L'infirmière: "Je vous prends pour un imbécile qui a passé sa vie au crochet de l'aide sociale et à se gaver les yeux de films de guerre à la télévision!"
Greg Widebouche: "Vous n'avez pas tort; en effet, je suis l'Admérien moyen, et je suis fier de l'être! Mais je sais quand même bien que vous n'êtes qu'une sale menteuse!"
L'infirmière: "Euh, et bien, euh... c'est que... je... je ne sais... mais je vous dis que c'est... que c'est le stress... le pauvre... il est stressé... cessez-donc de vous acharner sur son cas... il ne vous a rien fait..."
Un cri de rage féminine retentit, à quelques mètres de là, suivi de deux cris de peur masculine. Quelques instants après, un caméraman passe en courant devant le commando, talonné par Noel Trailbug, le reporter de GNN - celui-là même qui avait fait ce reportage dont on a fait tant de cas. Tous deux détalent vers le sud, sans même porter attention à notre groupe de voyageurs armés. Les cris de femme enragée reprennent.

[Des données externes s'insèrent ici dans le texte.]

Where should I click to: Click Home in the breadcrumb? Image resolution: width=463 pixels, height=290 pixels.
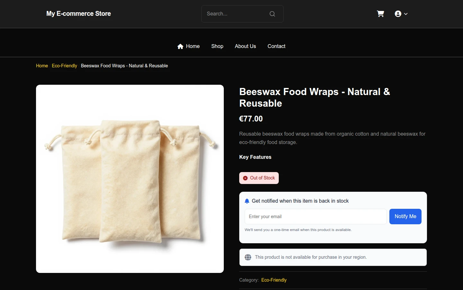pos(42,66)
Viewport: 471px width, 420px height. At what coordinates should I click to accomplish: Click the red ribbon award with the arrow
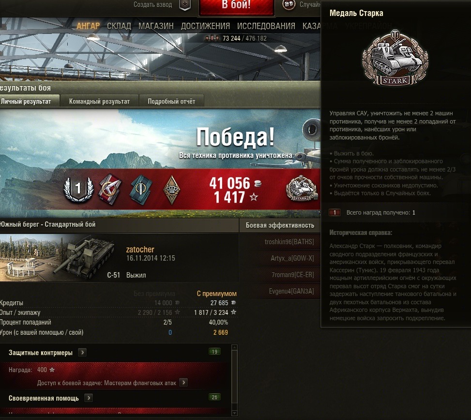click(x=110, y=190)
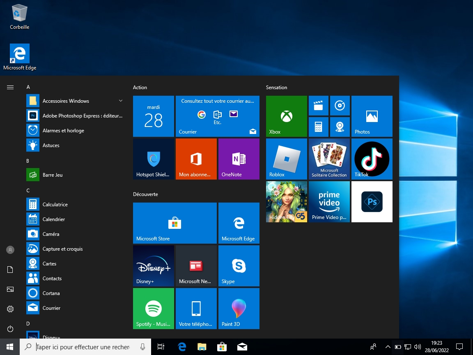Show hidden system tray icons chevron
473x355 pixels.
[x=388, y=347]
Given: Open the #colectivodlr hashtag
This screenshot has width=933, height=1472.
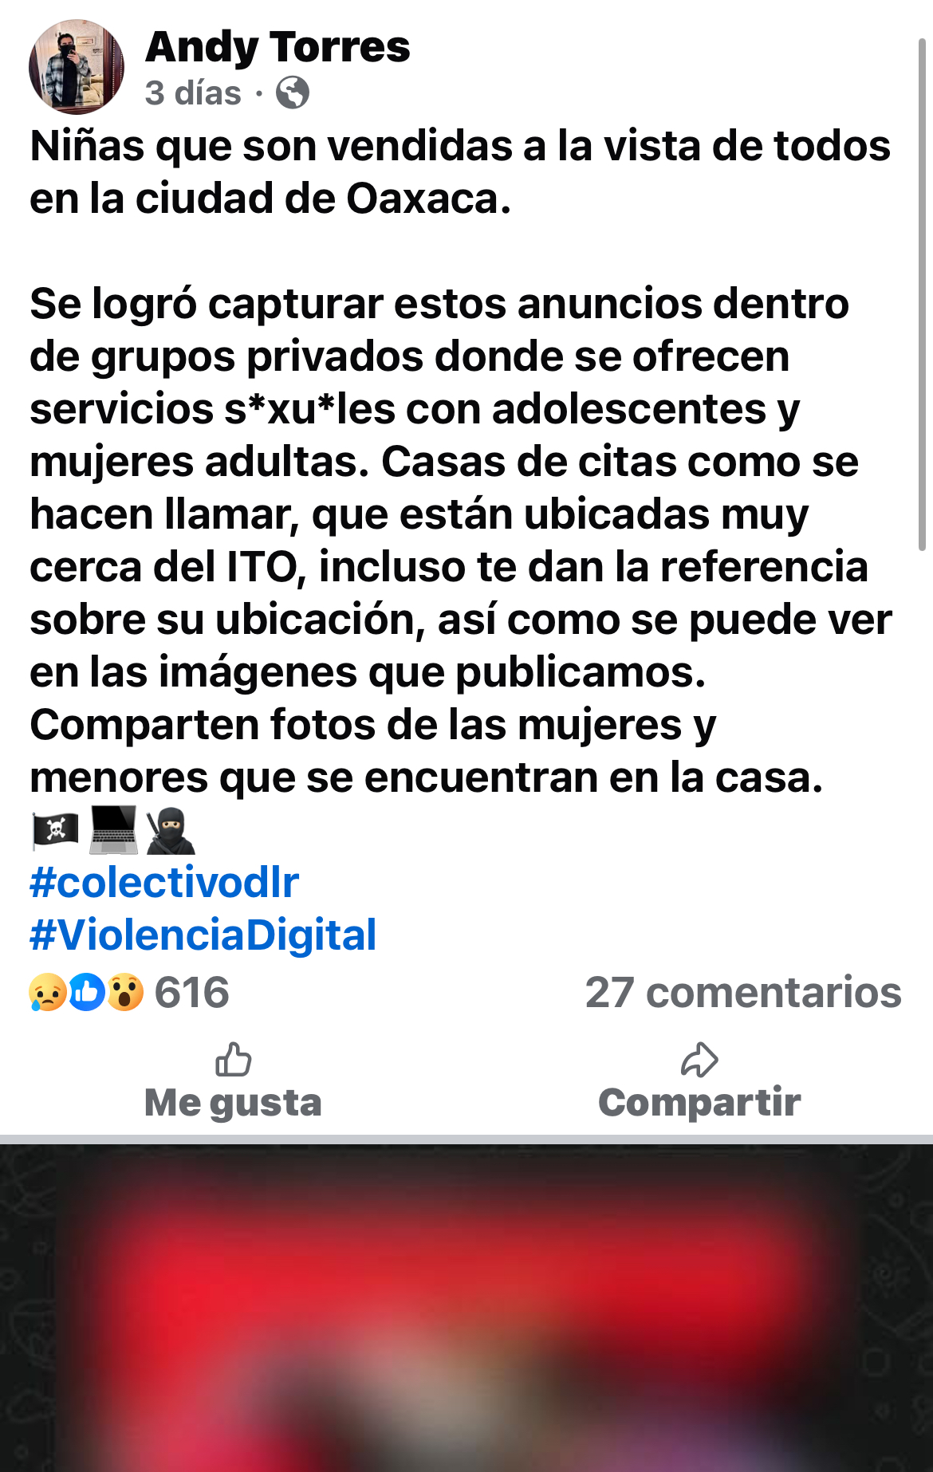Looking at the screenshot, I should point(164,882).
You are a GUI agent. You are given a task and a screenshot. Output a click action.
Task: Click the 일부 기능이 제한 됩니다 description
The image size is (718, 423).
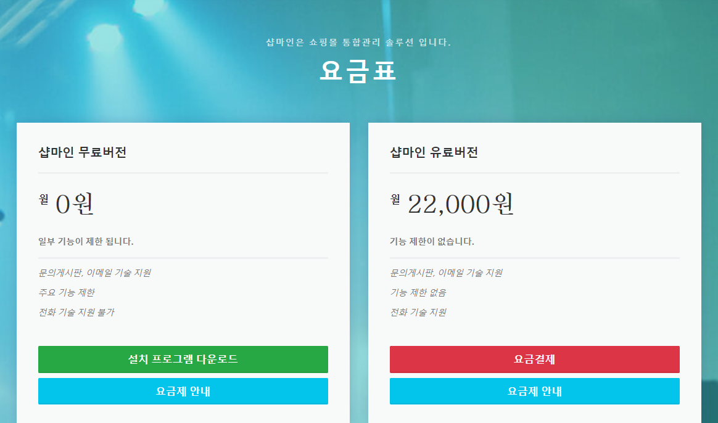pyautogui.click(x=86, y=241)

Jon: "Monsieur Bumblesmith..."
M. Bumblesmith: "Oui, cher assistant?"
Jon: "Cette voix de rage féminine ne vous est-elle pas familière?"
M. Bumblesmith: "Mais oui! Mais bien sûr! Est-ce un miracle?"
Zaza Veralda: "Est-ce bien elle?"
Greg Widebouche: "Mais de qui parlez-vous tous, bordel de merde?"
M. Bumblesmith: "Vous voulez bien la fermer? Ce n'est pas votre histoire, après tout!"
Soudain, une blonde furieuse entre en scène; ses bras ne sont plus que de simples appendices suspendus à ses épaules.
Jon: "Varda!"
M. Bumblesmith: "Ma secrétaire!"
Zaza Veralda: "Ma fille!"
Julio Fremeda: "N'amourrr!"
Greg Widebouche: "Une blonde aux bras courts!"
L'infirmière: "AAAHHH!!!"
Varda - car c'est bien elle - court à toutes jambes - qu'elle a par parenthèse fort jolies et fort recouvertes de nylon - vers l'infirmière désemparée. La secrétaire nouvellement manchotte grogne de fureur, une veine lui sort du front, ses cheveux se dressent en bataille, ses oreilles palpitent, ses auriculaires enflent; bref, elle est rouge vive écarlate foncée de colère.
Elle se rue en criant sur l'infirmière et lui administre une série de gifles en série. Cette correction vigoureuse semble fort douloureuse; elle le serait davantage si Varda avait encore des bras.
Pourquoi Varda est-elle si enragée? Qu'a-t-elle contre l'infirmière de Shortarm Pills Inc.? Et que cache donc, à la fin, cette foutue infirmière? Greg Widebouche fera-t-il quelque chose, même si ce n'est pas son histoire? Réussira-t-il à dire les répliques qu'il a pratiquées? C'est à moi que tu parles, sale Rhabien?